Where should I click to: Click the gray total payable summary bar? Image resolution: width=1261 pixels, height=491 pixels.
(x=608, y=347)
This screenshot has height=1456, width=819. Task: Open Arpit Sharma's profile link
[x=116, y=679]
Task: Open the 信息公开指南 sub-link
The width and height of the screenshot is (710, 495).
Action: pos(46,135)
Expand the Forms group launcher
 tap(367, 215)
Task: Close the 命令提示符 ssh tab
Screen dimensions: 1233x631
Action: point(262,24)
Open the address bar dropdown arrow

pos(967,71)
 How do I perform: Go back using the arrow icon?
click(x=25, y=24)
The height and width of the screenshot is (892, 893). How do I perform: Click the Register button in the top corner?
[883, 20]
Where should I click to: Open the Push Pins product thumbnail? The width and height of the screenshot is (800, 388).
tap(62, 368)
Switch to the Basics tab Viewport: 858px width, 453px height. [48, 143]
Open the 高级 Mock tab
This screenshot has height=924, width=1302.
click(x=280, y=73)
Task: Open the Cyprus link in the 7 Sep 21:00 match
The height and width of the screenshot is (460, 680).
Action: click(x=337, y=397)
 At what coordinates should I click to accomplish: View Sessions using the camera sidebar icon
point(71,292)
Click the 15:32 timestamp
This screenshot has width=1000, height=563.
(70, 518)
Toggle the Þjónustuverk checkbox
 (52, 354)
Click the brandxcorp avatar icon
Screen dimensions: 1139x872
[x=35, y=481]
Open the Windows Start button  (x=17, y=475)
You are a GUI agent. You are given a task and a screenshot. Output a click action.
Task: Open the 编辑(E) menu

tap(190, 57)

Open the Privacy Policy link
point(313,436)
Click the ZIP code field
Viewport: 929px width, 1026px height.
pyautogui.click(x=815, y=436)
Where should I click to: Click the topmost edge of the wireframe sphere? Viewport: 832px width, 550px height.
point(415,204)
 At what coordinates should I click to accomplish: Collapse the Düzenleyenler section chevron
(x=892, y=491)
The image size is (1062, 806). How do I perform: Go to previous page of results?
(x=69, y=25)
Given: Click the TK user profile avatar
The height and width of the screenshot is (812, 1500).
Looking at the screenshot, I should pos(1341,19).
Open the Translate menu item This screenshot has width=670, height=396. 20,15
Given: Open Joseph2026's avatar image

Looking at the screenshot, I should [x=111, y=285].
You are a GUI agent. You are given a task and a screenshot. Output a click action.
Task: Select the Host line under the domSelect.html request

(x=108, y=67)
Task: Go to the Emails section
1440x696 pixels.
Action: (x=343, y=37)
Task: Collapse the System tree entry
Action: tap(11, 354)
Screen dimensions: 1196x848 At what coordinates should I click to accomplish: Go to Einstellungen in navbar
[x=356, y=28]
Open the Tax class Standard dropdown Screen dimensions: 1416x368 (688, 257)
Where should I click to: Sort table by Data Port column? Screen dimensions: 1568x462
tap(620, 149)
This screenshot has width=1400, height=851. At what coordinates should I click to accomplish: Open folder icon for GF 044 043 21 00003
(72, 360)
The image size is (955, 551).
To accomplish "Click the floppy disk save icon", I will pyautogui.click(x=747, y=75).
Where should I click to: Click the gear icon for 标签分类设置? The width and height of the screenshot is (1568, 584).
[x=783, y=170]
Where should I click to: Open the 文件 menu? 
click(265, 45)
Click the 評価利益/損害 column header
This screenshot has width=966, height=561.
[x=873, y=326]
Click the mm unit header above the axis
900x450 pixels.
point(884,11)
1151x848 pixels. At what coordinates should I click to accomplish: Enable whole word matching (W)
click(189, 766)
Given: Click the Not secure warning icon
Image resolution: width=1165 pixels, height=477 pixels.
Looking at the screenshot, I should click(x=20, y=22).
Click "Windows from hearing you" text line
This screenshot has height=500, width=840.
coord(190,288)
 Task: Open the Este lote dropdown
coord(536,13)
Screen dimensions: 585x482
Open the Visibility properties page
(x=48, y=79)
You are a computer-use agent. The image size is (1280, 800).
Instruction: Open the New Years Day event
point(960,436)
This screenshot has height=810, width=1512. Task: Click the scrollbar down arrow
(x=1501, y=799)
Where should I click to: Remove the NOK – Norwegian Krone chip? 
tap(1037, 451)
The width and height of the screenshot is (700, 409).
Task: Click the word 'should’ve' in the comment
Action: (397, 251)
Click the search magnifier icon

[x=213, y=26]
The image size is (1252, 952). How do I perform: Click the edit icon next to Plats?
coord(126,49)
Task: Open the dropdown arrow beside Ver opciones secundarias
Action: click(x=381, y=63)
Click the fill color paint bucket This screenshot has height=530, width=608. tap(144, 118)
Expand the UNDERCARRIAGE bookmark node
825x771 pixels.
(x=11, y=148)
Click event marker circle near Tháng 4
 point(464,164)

- **Exercise**
Copy every record exactly, leaving each line intact.

- **Reply**
Where should I click to: Click the gray total payable summary bar? Image resolution: width=1261 pixels, height=491 pixels.
(x=608, y=347)
This screenshot has height=1456, width=819. Task: Open Arpit Sharma's profile link
[x=116, y=679]
Task: Open the 信息公开指南 sub-link
The width and height of the screenshot is (710, 495).
Action: pos(46,135)
Expand the Forms group launcher
 tap(367, 215)
Task: Close the 命令提示符 ssh tab
Screen dimensions: 1233x631
Action: point(262,24)
Open the address bar dropdown arrow

pos(967,71)
 How do I perform: Go back using the arrow icon?
click(x=25, y=24)
The height and width of the screenshot is (892, 893). How do I perform: Click the Register button in the top corner?
[883, 20]
Where should I click to: Open the Push Pins product thumbnail? The width and height of the screenshot is (800, 388).
tap(62, 368)
Switch to the Basics tab Viewport: 858px width, 453px height. [48, 143]
Open the 高级 Mock tab
This screenshot has height=924, width=1302.
click(x=280, y=73)
Task: Open the Cyprus link in the 7 Sep 21:00 match
The height and width of the screenshot is (460, 680).
Action: click(x=337, y=397)
 At what coordinates should I click to accomplish: View Sessions using the camera sidebar icon
point(71,292)
Click the 15:32 timestamp
This screenshot has width=1000, height=563.
(70, 518)
Toggle the Þjónustuverk checkbox
 (52, 354)
Click the brandxcorp avatar icon
Screen dimensions: 1139x872
[x=35, y=481]
Open the Windows Start button  (x=17, y=475)
You are a GUI agent. You are given a task and a screenshot. Output a click action.
Task: Open the 编辑(E) menu

tap(190, 57)

Open the Privacy Policy link
point(313,436)
Click the ZIP code field
Viewport: 929px width, 1026px height.
pyautogui.click(x=815, y=436)
Where should I click to: Click the topmost edge of the wireframe sphere? Viewport: 832px width, 550px height.
point(415,204)
 At what coordinates should I click to accomplish: Collapse the Düzenleyenler section chevron
(x=892, y=491)
The image size is (1062, 806). How do I perform: Go to previous page of results?
(x=69, y=25)
Given: Click the TK user profile avatar
The height and width of the screenshot is (812, 1500).
Looking at the screenshot, I should pos(1341,19).
Open the Translate menu item This screenshot has width=670, height=396. 20,15
Given: Open Joseph2026's avatar image

Looking at the screenshot, I should [x=111, y=285].
You are a GUI agent. You are given a task and a screenshot. Output a click action.
Task: Select the Host line under the domSelect.html request

(x=108, y=67)
Task: Go to the Emails section
1440x696 pixels.
Action: (x=343, y=37)
Task: Collapse the System tree entry
Action: tap(11, 354)
Screen dimensions: 1196x848 At what coordinates should I click to accomplish: Go to Einstellungen in navbar
[x=356, y=28]
Open the Tax class Standard dropdown Screen dimensions: 1416x368 (688, 257)
Where should I click to: Sort table by Data Port column? Screen dimensions: 1568x462
tap(620, 149)
This screenshot has width=1400, height=851. At what coordinates should I click to accomplish: Open folder icon for GF 044 043 21 00003
(72, 360)
The image size is (955, 551).
To accomplish "Click the floppy disk save icon", I will pyautogui.click(x=747, y=75).
Where should I click to: Click the gear icon for 标签分类设置? The width and height of the screenshot is (1568, 584).
[x=783, y=170]
Where should I click to: Open the 文件 menu? 
click(265, 45)
Click the 評価利益/損害 column header
This screenshot has width=966, height=561.
[x=873, y=326]
Click the mm unit header above the axis
900x450 pixels.
point(884,11)
1151x848 pixels. At what coordinates should I click to accomplish: Enable whole word matching (W)
click(189, 766)
Given: Click the Not secure warning icon
Image resolution: width=1165 pixels, height=477 pixels.
Looking at the screenshot, I should click(x=20, y=22).
Click "Windows from hearing you" text line
This screenshot has height=500, width=840.
coord(190,288)
 Task: Open the Este lote dropdown
coord(536,13)
Screen dimensions: 585x482
Open the Visibility properties page
(x=48, y=79)
You are a computer-use agent. The image size is (1280, 800).
Instruction: Open the New Years Day event
point(960,436)
This screenshot has height=810, width=1512. Task: Click the scrollbar down arrow
(x=1501, y=799)
Where should I click to: Remove the NOK – Norwegian Krone chip? 
tap(1037, 451)
The width and height of the screenshot is (700, 409).
Task: Click the word 'should’ve' in the comment
Action: (397, 251)
Click the search magnifier icon

[x=213, y=26]
The image size is (1252, 952). How do I perform: Click the edit icon next to Plats?
coord(126,49)
Task: Open the dropdown arrow beside Ver opciones secundarias
Action: click(x=381, y=63)
Click the fill color paint bucket This screenshot has height=530, width=608. tap(144, 118)
Expand the UNDERCARRIAGE bookmark node
825x771 pixels.
(x=11, y=148)
Click event marker circle near Tháng 4
 point(464,164)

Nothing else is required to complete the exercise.